When I visit someone’s home for the first time, nothing catches my eye quicker than a family portrait. It is something so sweet about seeing a family, all together, usually color-coordinated with the biggest of smiles. Though, when I see pictures of adoption, I instantly melt into a blob of emotions. By no means do I elevate one method of raising a family above another, but the concept of adoption is near and dear to my heart.
Because that is how I have access to my heavenly Father.
Every time another child is found, the gavel is pounded, our family expands and angels sing.
Behold, I was brought forth in iniquity,
And in sin my mother conceived me.
There is no way around the fact that we are morally sinful. We are not good by nature. There are so many sources, even scriptures taken out of context, that argue against the fall of man. Come close: when Adam ate the apple, sin entered the world. If we look around, even in our little ones, there is evidence of sin. We are innocent no more. We all have and will continue to miss the mark of absolute goodness. As Solomon says, “Indeed, there is not a righteous man on earth who continually does good and never sins” (Eccles. 7:20).
I could draw up the perfect scenario, but why exude imaginary thinking when there are booming statistics of children currently in foster care. The National Foster Care Institute, as of 2017, predicts that more than 250,000 children are placed in the foster care system in the United states every year. The United States…not the world. My mind cannot fathom when I try to think about children who feel unwanted every single day. My heart shatters when I consider the children who are in families that feel the exact same way. Our world is broken. The systems we build try to compensate, but will continue to fail. Those facts alone will highlight the beauty of adoption, but in no way does it compare to the eternal implications of the Gospel.
Fortunately, I have an earthly family, who I undeniably love and am loved by. Though, in the aspect of fellowship with God, I had been lost for almost 17 years of my life. Like Plankton, I would find myself at constant attempts to steal the “secret formula”. Why do I feel incomplete? What can feel this void in my heart? There has to be more to life than this. One relationship after the next, and basketball being my idol, I could not find my place. I have struggled with people-pleasing for the majority of my life, and I still combat the lies of my peers from grade school. Many nights, my pillow would be soaked in tears just wondering if I could be rescued from my pain.

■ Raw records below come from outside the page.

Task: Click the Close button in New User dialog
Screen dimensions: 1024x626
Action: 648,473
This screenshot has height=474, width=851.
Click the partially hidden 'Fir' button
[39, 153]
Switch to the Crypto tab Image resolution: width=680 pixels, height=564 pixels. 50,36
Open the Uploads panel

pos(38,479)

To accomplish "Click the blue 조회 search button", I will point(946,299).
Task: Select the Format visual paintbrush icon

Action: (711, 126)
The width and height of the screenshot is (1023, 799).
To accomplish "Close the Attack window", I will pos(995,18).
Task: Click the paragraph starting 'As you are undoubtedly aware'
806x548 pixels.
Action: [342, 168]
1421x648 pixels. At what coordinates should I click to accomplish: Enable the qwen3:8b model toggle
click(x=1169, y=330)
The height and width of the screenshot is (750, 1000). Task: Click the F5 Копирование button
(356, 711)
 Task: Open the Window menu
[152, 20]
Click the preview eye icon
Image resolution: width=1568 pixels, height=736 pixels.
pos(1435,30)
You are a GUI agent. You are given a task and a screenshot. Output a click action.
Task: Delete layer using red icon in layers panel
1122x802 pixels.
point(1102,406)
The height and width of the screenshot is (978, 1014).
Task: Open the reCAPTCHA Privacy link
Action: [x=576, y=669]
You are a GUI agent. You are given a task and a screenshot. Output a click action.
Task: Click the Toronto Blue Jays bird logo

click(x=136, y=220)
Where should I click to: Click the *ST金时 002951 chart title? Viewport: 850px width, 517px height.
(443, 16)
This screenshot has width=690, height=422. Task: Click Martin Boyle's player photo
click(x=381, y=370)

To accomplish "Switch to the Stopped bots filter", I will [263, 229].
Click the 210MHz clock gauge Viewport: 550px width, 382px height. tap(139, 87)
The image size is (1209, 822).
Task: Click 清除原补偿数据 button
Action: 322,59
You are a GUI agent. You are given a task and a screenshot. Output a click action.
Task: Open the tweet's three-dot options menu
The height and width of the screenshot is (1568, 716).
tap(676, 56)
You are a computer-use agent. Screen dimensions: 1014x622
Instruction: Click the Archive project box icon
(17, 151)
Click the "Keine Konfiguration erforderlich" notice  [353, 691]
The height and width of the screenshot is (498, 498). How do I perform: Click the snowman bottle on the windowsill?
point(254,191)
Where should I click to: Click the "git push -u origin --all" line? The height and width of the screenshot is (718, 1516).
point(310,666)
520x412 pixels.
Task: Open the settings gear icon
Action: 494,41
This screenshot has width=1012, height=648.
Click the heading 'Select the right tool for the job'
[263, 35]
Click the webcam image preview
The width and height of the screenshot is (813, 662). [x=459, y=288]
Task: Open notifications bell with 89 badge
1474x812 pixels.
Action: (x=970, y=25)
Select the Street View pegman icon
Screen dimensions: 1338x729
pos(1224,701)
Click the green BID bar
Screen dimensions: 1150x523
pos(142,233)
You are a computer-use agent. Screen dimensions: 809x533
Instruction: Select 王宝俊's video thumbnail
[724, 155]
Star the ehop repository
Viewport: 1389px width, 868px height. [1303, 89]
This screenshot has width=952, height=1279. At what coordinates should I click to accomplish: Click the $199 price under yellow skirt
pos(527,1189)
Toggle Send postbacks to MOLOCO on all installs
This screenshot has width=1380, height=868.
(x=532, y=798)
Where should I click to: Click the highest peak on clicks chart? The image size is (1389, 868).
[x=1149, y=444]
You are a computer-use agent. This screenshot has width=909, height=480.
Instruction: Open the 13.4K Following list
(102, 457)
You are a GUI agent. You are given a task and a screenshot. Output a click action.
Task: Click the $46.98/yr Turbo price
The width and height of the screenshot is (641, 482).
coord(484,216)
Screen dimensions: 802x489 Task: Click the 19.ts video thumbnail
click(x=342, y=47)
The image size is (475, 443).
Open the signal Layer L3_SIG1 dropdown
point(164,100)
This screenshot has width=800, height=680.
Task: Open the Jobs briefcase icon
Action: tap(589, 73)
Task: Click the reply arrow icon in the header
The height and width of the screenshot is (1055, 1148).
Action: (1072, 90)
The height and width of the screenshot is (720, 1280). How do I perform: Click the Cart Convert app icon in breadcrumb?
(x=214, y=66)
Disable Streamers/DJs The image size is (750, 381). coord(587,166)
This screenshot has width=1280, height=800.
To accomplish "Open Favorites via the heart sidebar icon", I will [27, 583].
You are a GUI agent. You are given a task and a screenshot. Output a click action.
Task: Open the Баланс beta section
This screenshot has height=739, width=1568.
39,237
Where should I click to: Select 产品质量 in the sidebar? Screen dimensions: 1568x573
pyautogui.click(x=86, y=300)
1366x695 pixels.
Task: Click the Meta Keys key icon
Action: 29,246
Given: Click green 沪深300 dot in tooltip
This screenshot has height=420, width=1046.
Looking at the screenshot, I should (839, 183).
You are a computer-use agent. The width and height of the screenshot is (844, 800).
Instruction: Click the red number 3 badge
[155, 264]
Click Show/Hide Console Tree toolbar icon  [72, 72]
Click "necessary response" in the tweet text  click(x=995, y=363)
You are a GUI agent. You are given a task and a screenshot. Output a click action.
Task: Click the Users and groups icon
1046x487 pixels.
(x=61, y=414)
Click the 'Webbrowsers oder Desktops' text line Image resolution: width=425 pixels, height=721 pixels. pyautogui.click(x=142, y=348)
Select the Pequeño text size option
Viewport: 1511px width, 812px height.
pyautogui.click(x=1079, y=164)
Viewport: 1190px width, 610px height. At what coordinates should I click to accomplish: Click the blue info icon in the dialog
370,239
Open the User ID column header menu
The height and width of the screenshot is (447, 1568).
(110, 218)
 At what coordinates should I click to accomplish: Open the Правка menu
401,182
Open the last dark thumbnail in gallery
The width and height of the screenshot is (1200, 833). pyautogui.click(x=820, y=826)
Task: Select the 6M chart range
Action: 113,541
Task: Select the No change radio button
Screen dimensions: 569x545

If you are a believer, then you already have goosebumps about being adopted by God. If you are not a believer, then I bet you have read John 3:16:
For God so loved the world
that he gave his one and only Son,
that whoever should believe in Him shall not perish
but have eternal life.
Adoption is a process whereby a person assumes the parenting of another, usually a child, from that person’s biological parent, and, in so doing, permanently transfers all rights and responsibilities, along with filiation, from the biological parent. Thank you Wikipedia.
This will have to bleed into another post, because I cannot cover it all here. However, in the simplest of forms, Jesus Christ who knew NO sin–he was biologically holy and right and just–the perfect one acted as the legal document for our adoption process. The enemy Satan, our biological parent, did everything in his conniving power to tear up that document and keep us in his family. Our precious, harmless Savior was beaten and scorned and nailed and tormented and ripped apart yet, by the grace of God, the adoption process still continued. At his dying breath, Jesus signed our papers with the most anticipated and authoritative line ever…It. Is. Finished. Then he rose from the tomb, our document blazing with glory signed by His precious words and notarized by His blood.
I wipe my tears, finally, because Jesus appeared to his disciples in Luke 24 with complete deliverance and said, “Peace be with you.” The secret formula has nothing to do with us, but all to do with God. Every time another child is found, the gavel is pounded, our family expands and angels sing. I await to see our family portrait in Heaven.